----- SUPPLIED MATERIAL
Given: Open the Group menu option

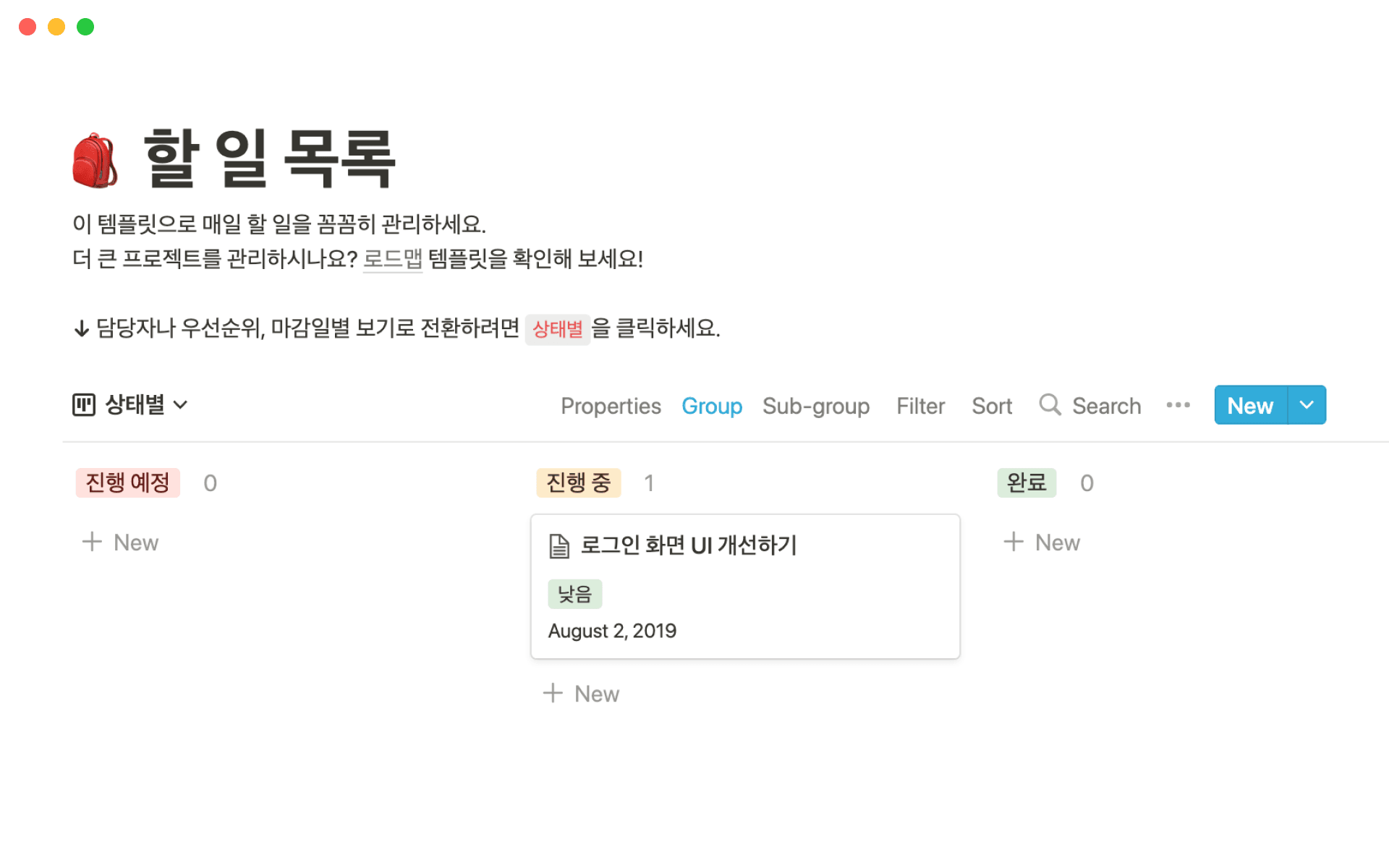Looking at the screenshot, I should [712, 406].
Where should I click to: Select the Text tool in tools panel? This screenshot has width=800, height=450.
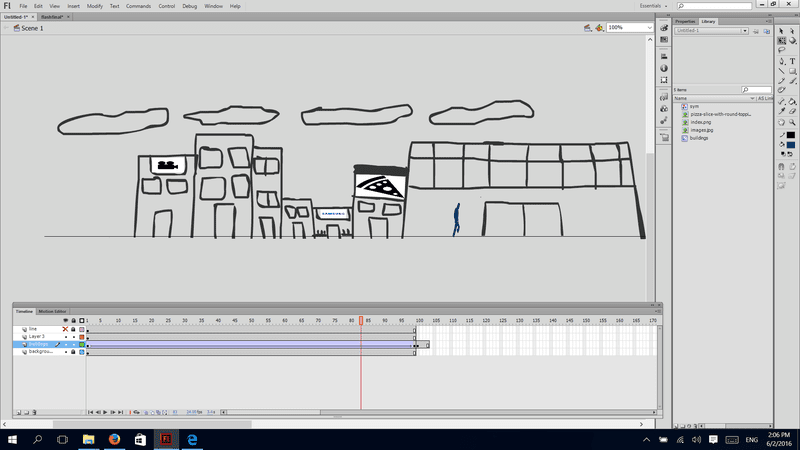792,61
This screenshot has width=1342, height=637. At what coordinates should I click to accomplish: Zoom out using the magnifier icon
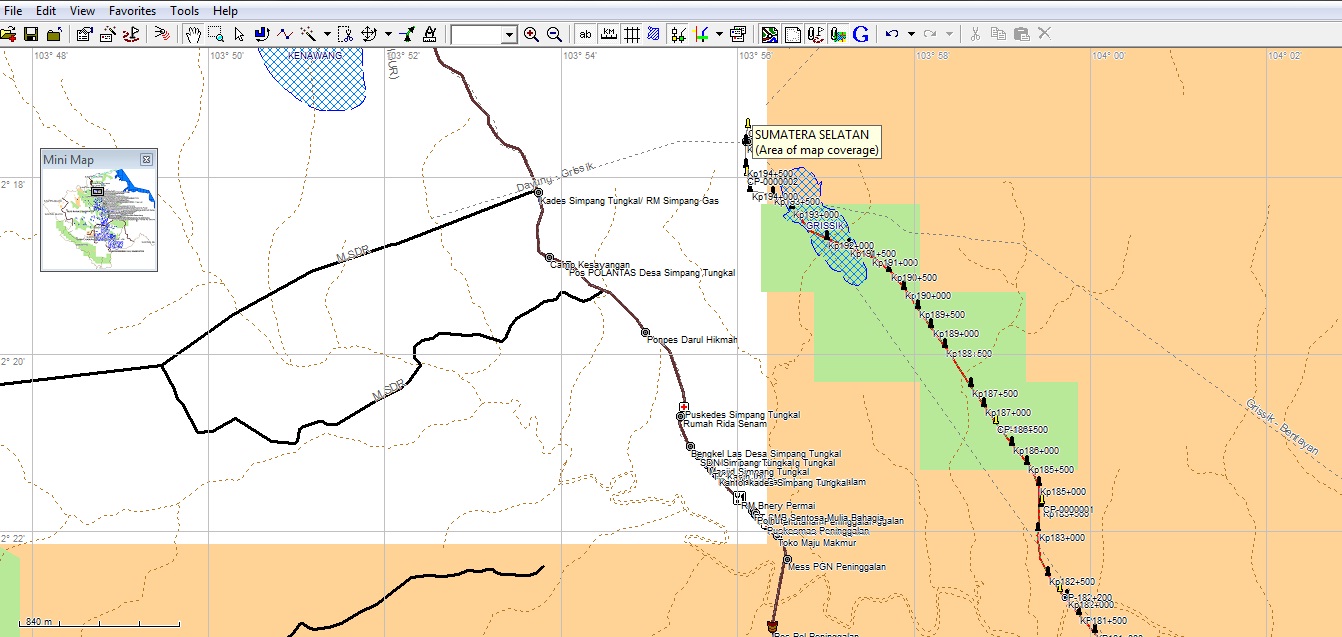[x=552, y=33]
----------
* _EXERCISE GOAL_: Excluding the pictures, transcribe each entry above word for word.

* _OUTPUT BELOW_:
Given: Open the Group menu option

Looking at the screenshot, I should [712, 406].
Where should I click to: Select the Text tool in tools panel? This screenshot has width=800, height=450.
792,61
This screenshot has width=1342, height=637. At what coordinates should I click to accomplish: Zoom out using the magnifier icon
[x=552, y=33]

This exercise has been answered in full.